Friday links: doodles, slow art, DIY archaeology
Some stories we’ve been reading this week:
We’ve confessed our love of doodling in a previous link roundup, so we were of course excited to run into these two items: An exhibition at the Cambridge University Library featuring books with inscriptions, scribbles, and doodles, and doodles in some of the world’s oldest books as cataloged by medieval book historian Erik Kwakkel.
Speed limits in museums
The average museum visitor spends only 15 to 30 seconds in front of a work of art. What happens if you slow down and look at an artwork for 20 minutes?

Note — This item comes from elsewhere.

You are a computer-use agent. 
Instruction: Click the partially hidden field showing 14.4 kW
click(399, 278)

This one made us snort laugh. An amateur finds what he presumes to be a fragment of a stone relief from an ancient Roman fort and comes up with a creative recreation of the full work.

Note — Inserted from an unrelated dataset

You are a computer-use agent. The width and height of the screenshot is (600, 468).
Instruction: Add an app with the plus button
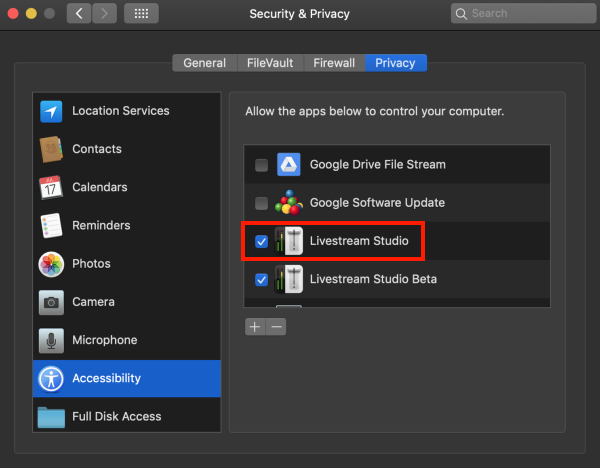(x=255, y=326)
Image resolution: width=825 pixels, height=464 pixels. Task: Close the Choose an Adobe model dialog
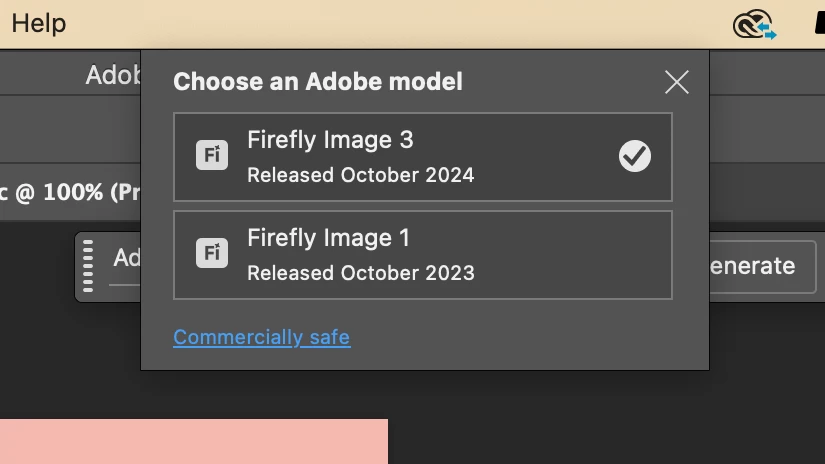point(677,82)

The hunt for the best-known diner in art history
Is this Greenwich Village diner the inspiration for Edward Hopper’s iconic “Nighthawks” painting?
Is a cluttered desk really a sign of genius?

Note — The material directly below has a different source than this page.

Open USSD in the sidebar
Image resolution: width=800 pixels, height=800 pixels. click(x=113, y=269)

Brady Robinson photographs the work spaces of art professionals, resulting in “an even more revealing portrait of a person than an image of her face.”
Machu Picchu wobbles but it won’t fall down
Incas built Machu Picchu with an ingenious technique to prevent collapses due to Peru’s frequent earthquakes. Now California-based architects are using those lessons to create similar designs with 3-D printers.
In preparation for Halloween: a disconcerting detail in a beautiful baroque church in Munich.